2. Simple Controllers

3. Adding Programming Support to the Controller

4. Refining the CCU

5. Evolution of the ALU

6. The ALU and Basic Arithmetic

7. Tying the System Together




Tying the System Together

Last Edit November 1, 1996; July 20, 2001

The two basic building blocks of a general 16-bit system -- the CCU, including the firmwware interrupt controller, and the RALU -- have been defined in previous chapters. Various other devices are available in the Am2900 family to complete the basic CPU that has been used throughout the text.

Expanded Memory for the Am2903

The Am2903 is designed to be interconnected to the Am29705, via decoders, in order to expand the basic 16x4 scratchpad memory. The Am29705 is a true two-port 16x4 RAM memory which can operate identically to the Am2903's own scratchpad. A logic diagram of the Am29705 is given in Figure 7-1. (The Am29203 uses the Am29707 version.)

Figure 7-1 Am29705 block diagram

By expanding the A, B addresses, scratchpad memory may be added in increments of 16 registers of the rquivalent width of the ALU. An expanded memory interconnect diagram is shown in Figure 7-2 (taken from the original AMD data sheet).

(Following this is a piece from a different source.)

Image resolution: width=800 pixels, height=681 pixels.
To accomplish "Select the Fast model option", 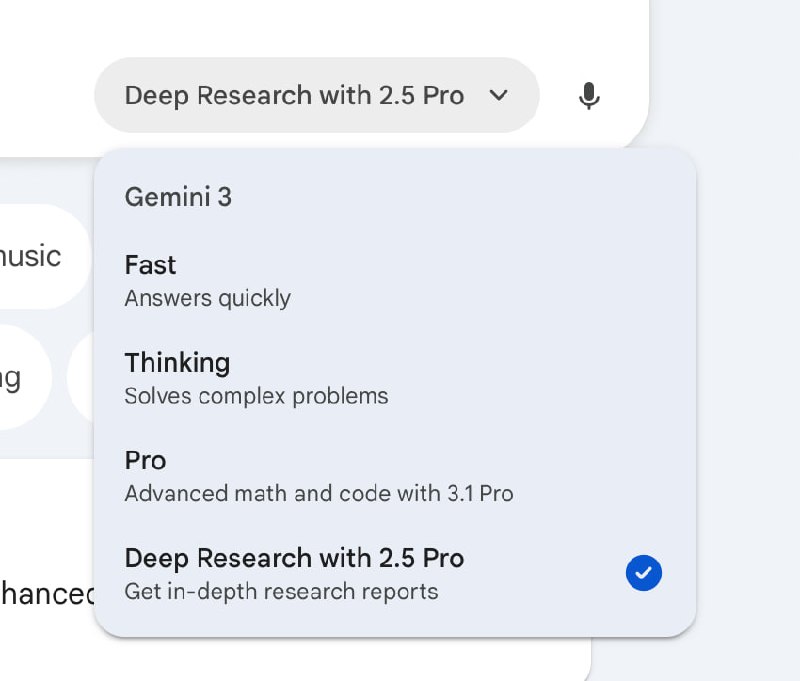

Figure 7-2 Three-Address 64 by 4 memory. A 64-word by 4-bit three-address memory. Data is read from the A address to the YA outputs and from hte B address to the YB outputs while the latch enable is HIGH. When the l;atch enable goes LOW, the YA and YB data are help in the internal latches, and the RAMB address is switched to the C destination address lines. A write pulse will then deposit the input data into the location by the C address.

MUX Requirements

In the course of examining the various arithmetic and shifting algorithms that any given system is to perform, including those few examined in this text, the designer will find it necesary to be able to vary

  1. the way that the RALU RAM and Q shifters interconnect
  2. the value of carry-in
  3. the source of the carry out status bit

The carry in bit could be

  1. from a field in the CCU
  2. from the ALU Cout (for rotate-by-add or for multiple word precision alforithms)
  3. from the ALU Z status line (for the Am2903 multiply for example)

The carry out bit could be sourced from

  1. the Cn+4 of the RALU
  2. the RAM3 (or S3) output of the RAM shifter.

The shift and rotate interconnections are determined by the particular variations which any given design is to implement. RAM0 (Am2901) or S0 (Am2903) might require connection to Cout, RAM3 (S3), Q3 (extersion register shifter), and ground, VCC or both. Q0 might require a similar flexibility of connection. RAM3 (S3) and Q3 would require complementary connection capability.

In each of these cases, the most obvious solution has been to employ multiplexers with the microinstruction supplying the appropriate selection for any desired connectivity pattern. The Am2904 is designed to replace the carry-in MUX, the carry-out MUX, the RAM0 and RAM3 MUXs, and the Q0 and Q3 MUXs. The Am2904 was developed to reduce the required SSI and MSI support (a.k.a. glue logic) which occurs in typical CPU designs.

Status Register

In the preferred architecture, the one being emphasized throughout this text, a status register is used to hold the status produced by the previous microinstruction (such as the ALU status outputs) for use in determining the next microinstruction address ("branch on result of previous"). The staus outputs of the RALU as well as certain other conditional MUX inputs are considered to be microlevel status inputs.

A sophisticated architecture may also have machine-level status lines, those bits to be tested by the machine-level instructions. A machine-level status register is necessary in this case, and it must be settable at the individual bit level. The Am2904 includes both the microlevel and the macro or machine-level status registers and provides the bit set and certain testing capabilities to further reduce the SSI-MSI system logic support required.